Transition Linewidth And Broadening Effects

All optical transitions possess a finite bandwidth, meaning they occur over a limited range of frequencies or wavelengths where the transition cross-section remains significant. Various physical mechanisms contribute to the broadening of these transition bandwidths.

Homogeneous broadening occurs when all atoms or ions involved in an optical transition exhibit the same spectral width and center frequency. In many cases, the transition linewidth is determined by the finite lifetime of the energy levels involved. For Stark manifold energy levels in solid-state media, the relevant lifetime may correspond to the lifetime of individual sublevels. If interactions with lattice phonons induce rapid transitions between different sublevels, the effective energy-level lifetime can become quite short.
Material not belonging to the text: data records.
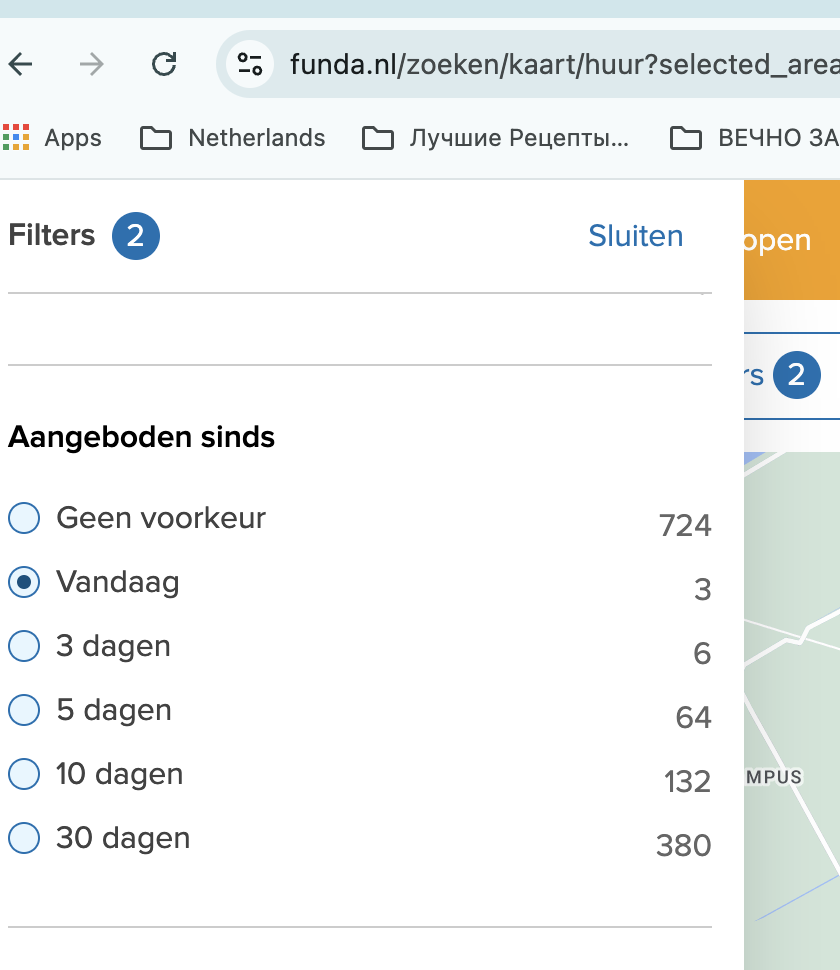Click the Filters button with badge 2
The image size is (840, 970).
[782, 376]
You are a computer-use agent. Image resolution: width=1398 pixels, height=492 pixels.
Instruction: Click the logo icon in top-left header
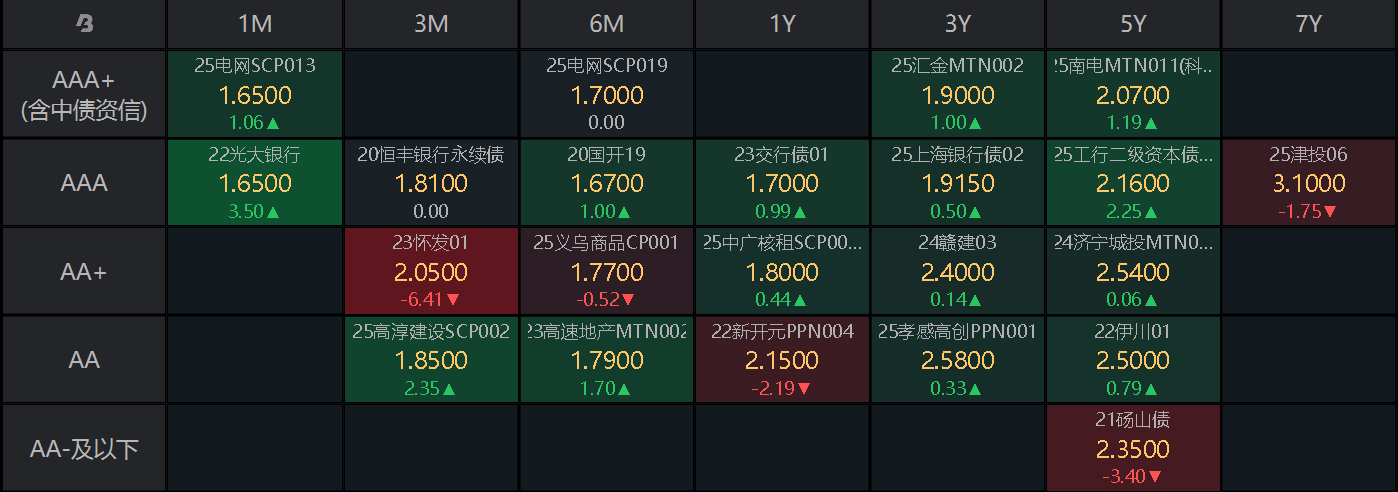coord(84,25)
As a result, the transition linewidth in laser crystals may be several orders of magnitude broader than the linewidth calculated solely from the lifetime of the entire Stark manifold.

Inhomogeneous broadening arises when different atoms or ions exhibit variations in the spectral position or linewidth of the same optical transition. Consequently, the overall cross-section spectrum—representing the average contribution from many individual emitters—becomes broader.

Inhomogeneous broadening commonly occurs when laser-active ions occupy different lattice sites within a laser crystal, such as in disordered crystals. Similar effects are also observed in glass materials. In gas lasers, atoms move at different velocities, and the resulting Doppler effect produces inhomogeneous broadening.

When either homogeneous or inhomogeneous broadening dominates the transition behavior, the transition is often referred to as being homogeneously broadened or inhomogeneously broadened, respectively. The type of broadening also influences saturation characteristics, which in turn affect the performance and operating behavior of many laser systems.